BRANO DEL TESTO:
★ ★ ★ ★ ★

L'aria del centro quel giorno sembrava una valida alternativa all'assunzione coatta di gas Nervino. L'assenza di nuvole, che nei mesi invernali lasciava puntualmente a secco il capoluogo piemontese, aveva creato sulla Mole una meravigliosa serra di idrocarburi, tanto che un estratto di cannabis indica fu l'unico modo per regalare un po' di vita ai polmoni, durante l'allegra passeggiata in via Po.
Scopo della capatina nel centro di Torino la disperata ricerca di una manciata di biglietti per il ghiotto concertone che il buon Enrico Ruggeri avrebbe tenuto a fine mese in un locale di via San Massimo, peggio conosciuto come il
BARRUMBA.
Quel nome evocava alla mia memoria il marciapiede sul quale un tipo era stato ammazzato di botte perché aveva starnutito, ma anche uno dei peggiori Capodanni della mia vita ed era il posto più improbabile presso cui fare un concerto. Oggi, però, sembrava più una saracinesca chiusa.
Come se non bastasse, sull'ingresso sprangato non c'era traccia di orari, di biglietteria o altro e così, cazzeggio per cazzeggio, feci un giro per i negozi circostanti, ottenendo come corale risposta:
"Il Barrumba??? Ma non fa prevendita da due o tre anni!!!"
Mi rassegnai alla constatazione che dal vivo a questo mondo, senza un pelo di pheega, non si ottiene un benemerito cazzo, così consultai il fedele internét e vidi che la prevendita c'era, ma solo online.
Sospettando un probabile pacco, affibiai l'incombenza alla persona giusta: l'autistico
GRUMO.
Dopotutto, l'idea di Ruggeri era stata sua...
-----Messaggio originale-----
Da:
Grumo
A:
Marok
Data: mercoledì 23 gennaio 2002 20.46
Oggetto: Re: Via!
Fatto.
Il concerto inizia alle 22:30.
Vediamo come fare per ritirare i biglietti.
Il finale mi lasciava parecchio perplesso... si preannunciava una bella serata.
29 GENNAIO 2002
Mi svegliai più in coma del solito. Additai a capro espiatorio il doppio malto di qualche ora prima, poi mi accorsi che la stanza era stranamente priva di luce. Vi regnava un buio innaturale che mi dava del coglione per essermi svegliato. Giustamente.
"Hai visto che c'è brutto tempo? - esclamò MammaMarok con aria soddisfatta, mentre cercavo ad occhi chiusi la porta del cesso
- Un buon motivo per studiare, oggi, no?"
"Non sono così disperato!" risposi.
Lo dico sempre, ogni mattina, poco prima di guardarmi allo specchio.

★ ★ ★ ★ ★

[Record del dataset]
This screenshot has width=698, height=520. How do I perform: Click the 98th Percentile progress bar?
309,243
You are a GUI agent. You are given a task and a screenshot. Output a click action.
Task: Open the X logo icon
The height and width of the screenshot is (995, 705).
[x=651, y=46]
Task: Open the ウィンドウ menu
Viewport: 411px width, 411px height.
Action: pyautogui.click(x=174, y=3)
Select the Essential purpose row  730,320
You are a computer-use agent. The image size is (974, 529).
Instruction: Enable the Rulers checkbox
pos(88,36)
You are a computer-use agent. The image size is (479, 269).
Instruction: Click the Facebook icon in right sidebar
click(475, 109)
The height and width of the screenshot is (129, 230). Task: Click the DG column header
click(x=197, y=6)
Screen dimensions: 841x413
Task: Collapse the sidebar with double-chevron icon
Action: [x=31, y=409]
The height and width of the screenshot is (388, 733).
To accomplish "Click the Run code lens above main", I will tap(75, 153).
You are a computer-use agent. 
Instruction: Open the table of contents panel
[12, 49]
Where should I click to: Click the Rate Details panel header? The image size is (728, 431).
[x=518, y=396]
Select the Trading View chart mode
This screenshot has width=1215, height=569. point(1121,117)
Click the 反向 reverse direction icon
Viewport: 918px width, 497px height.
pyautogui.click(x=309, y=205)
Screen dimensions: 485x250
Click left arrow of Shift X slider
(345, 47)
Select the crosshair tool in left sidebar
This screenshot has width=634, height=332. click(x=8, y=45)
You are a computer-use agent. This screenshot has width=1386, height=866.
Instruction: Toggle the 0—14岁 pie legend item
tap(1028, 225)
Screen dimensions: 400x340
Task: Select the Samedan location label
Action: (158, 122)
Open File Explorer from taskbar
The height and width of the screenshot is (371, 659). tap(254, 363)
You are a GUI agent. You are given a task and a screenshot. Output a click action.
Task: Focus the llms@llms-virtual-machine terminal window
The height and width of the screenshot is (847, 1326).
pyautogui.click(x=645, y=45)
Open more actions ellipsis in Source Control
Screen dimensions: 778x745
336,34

★ ★ ★ ★ ★

COMPITI DA SVOLGERE:
(1) Trascrivi fedelmente il passo del racconto partendo dalle parole "Mi rassegnai alla" e fermandoti dopo le parole "ma solo online.".
(2) Nel racconto, a che ora inizia il concerto di Enrico Ruggeri?
(3) Prosegui il racconto sul concerto di Enrico Ruggeri a partire dal punto in cui si ferma.

RISPOSTE PER COMPITO:
(1)
Mi rassegnai alla constatazione che dal vivo a questo mondo, senza un pelo di pheega, non si ottiene un benemerito cazzo, così consultai il fedele internét e vidi che la prevendita c'era, ma solo online.

(2) Il concerto inizia alle 22:30.

(3)
Ammirando l'insolita foschia londinese che dipingeva di grigio fumo le strade, mi incamminai verso la stazione di Porta Susa per raccattare l'autistico Grumo, che sarebbe arrivato da Milano.
Lungo il cammino, iniziai ad ipotizzare che il repentino peggioramento degli eventi atmosferici e il nostro imminente incontro ravvicinato potessero avere qualcosa in comune, ma era presto per azzardare ipotesi: era ancora il tempo delle certezze.
Ad esempio, se il tram numero 1 ci aveva messo mezz'ora a fare il percorso che di solito fa in dieci minuti, facendomi arrivare in ritardo, il treno di Grumo non poteva che arrivare in anticipo.
Risultato: il giovane Grumo tra il parcheggio taxi e l'entrata della stazione fissava con aria apatica il mondo circostante, mentre sulla testa gli si leggeva il fumetto:
"Dove cazzo è quell'handicappato di Marok?"
Finalmente Marok apparve, con la solita faccia da stronzo di chi arriva in ritardo di una vita e non azzarda neanche l'ombra di una scusa.
Con un sorriso a trecento denti e le punte dei baffi che gli grattavano la riga del buco del culo, mi salutò.
Consumammo un ottimo pranzo a base di Cheesburger alla mucca pazza al McDonald della stazione, poi ci dirigemmo verso l'albergo dove avevo la stanza (tanto pagava mio padre...).
Alla fermata del tram, consegnai di soppiatto al Giovane (!) Marok la sua tessera del
Bin Laden fan club" (vedi
recensione di Firenze), lasciapassare universale per qualsiasi tipo di avvenimento, dal backstage di un concerto alle apparizioni in pubblico di Bush.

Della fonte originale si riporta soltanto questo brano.